- **Data supplied**:
══════════════════════════════

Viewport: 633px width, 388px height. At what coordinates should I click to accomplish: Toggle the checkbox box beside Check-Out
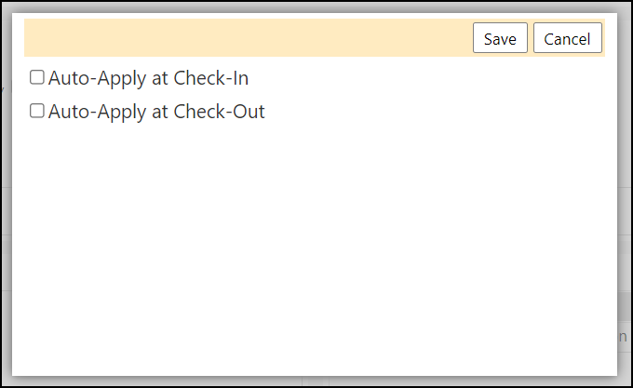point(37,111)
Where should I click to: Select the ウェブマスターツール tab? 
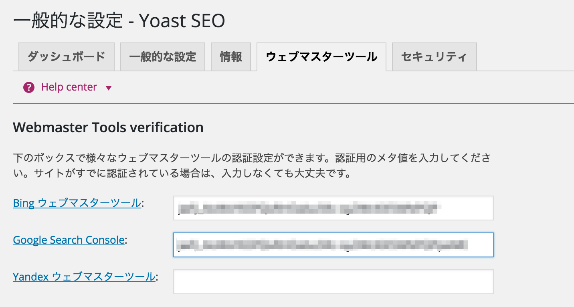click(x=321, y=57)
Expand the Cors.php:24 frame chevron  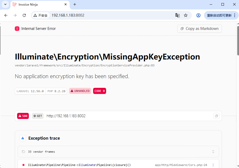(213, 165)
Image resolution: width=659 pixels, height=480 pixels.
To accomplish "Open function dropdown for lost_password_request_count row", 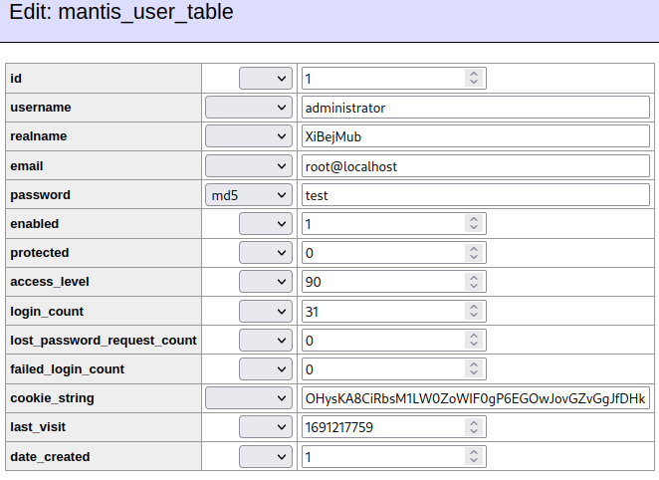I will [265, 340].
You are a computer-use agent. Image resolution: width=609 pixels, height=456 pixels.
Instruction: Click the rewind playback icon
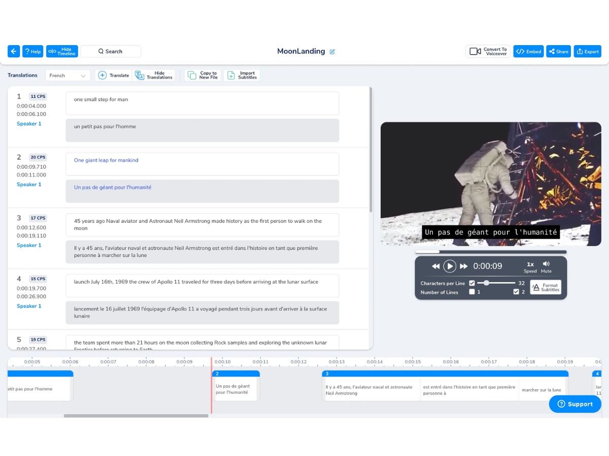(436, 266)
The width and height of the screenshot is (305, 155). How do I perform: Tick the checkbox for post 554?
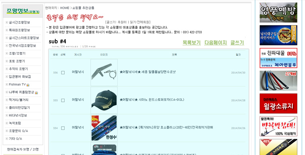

══════════════════════════════

- **Exercise description**: Go over the data above and copy every line that has the word "Image" in it.

- **Output of the exercise**:
Image resolution: width=659 pixels, height=480 pixels.
You are a computer-use agent. Image resolution: width=609 pixels, height=456 pixels.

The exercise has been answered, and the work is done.